Às vezes ponho-me a olhar para cartazes, sejam eles políticos ou publicitários, que ficam meses após as datas dos acontecimentos. Com a chuva e o vento vão descorando, descolando ou rasgando, dando lugar a imagens inusitadas. Este descolou dentro da vitrina, foi descaindo e deformou-se, fazendo uma imagem cubista. O apelido do David passou a Careira, e a imagem do seu rosto ficou quebrada e com ar "esgotado". Está numa paragem de autocarro na Praça de Londres, em Lisboa. 

- coisas por aí... -


março 12, 2022

Expetativas - Exposição

 
De 14 de março a 22 de abril decorre uma exposição minha na Escola Secundária D. João II, em Setúbal, integrada na dinâmica cultural que o grupo das Artes promove. O edifício novo dessa escola, onde dei aulas há mais de 30 anos, apresenta recantos e espaços amplos onde exponho duas dezenas de quadros sobre tecido, parte deles pendurados em cordas, em átrios interiores, como mostra a imagem.

- Exposições - 

março 09, 2022

Uma vista bonita

Fui a casa de um amigo, buscá-lo para irmos almoçar. Mora na parte mais alta da cidade, de onde se tem excelentes vistas sobre a cidade e arredores. Arredores são a larga foz do rio a sul, as planícies a nascente, montes a norte e serra a poente. Numa rua larga com uma descida acentuada pode observar-se, na sua parte mais alta, a sucessão da foz do rio e da estreita península que o separa do oceano. Foi aí que eu exclamei Esta vista é bonita, não é? O meu amigo acenou a cabeça, com o olhar fixo na paisagem que tínhamos à nossa frente. Mais palavras não foram necessárias, até porque poucos segundos depois, a paisagem desapareceu dos nossos olhos, como que engolida pelo casario de que nos aproximámos.

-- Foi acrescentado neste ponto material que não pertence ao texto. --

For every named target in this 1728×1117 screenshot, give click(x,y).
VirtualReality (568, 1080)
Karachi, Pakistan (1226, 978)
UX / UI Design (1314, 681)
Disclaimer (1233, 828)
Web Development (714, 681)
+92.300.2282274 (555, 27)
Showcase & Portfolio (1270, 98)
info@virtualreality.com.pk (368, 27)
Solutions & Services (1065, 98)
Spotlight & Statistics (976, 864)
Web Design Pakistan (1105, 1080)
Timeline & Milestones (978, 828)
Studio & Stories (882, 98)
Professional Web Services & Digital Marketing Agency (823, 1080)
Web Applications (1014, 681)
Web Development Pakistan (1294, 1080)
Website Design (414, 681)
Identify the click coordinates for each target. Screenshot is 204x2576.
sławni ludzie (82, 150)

- do projeto Anuário de banalidades -

março 05, 2022

Forte convicção - IV

O Francisco era contra os subsídios e os apoios aos desempregados e às famílias carenciadas. Entendia que as situações de pobreza e de exclusão social eram fruto de preguiça ou desleixo dos implicados nelas. Cada um que aguentasse com os seus problemas; cada um que lhes desse a volta. Não olhava cada caso em particular, nem fazia exceções neste seu modo de ver as coisas, até que... A infelicidade bateu-lhe à porta e ficou desempregado, não conseguindo arranjar um trabalho condignamente pago. Ficou incapaz de pagar as suas despesas e de cumprir as suas responsabilidades familiares. A vida do Francisco tornou-se um drama, e só não caiu na miséria porque lhe foi atribuído um subsídio de desemprego. Então, mudou de opinião quanto à atribuição de subsídios, passando a defendê-los como imprescindíveis para quem se encontre em situações precárias, de modo a evitar a pobreza e a miséria. 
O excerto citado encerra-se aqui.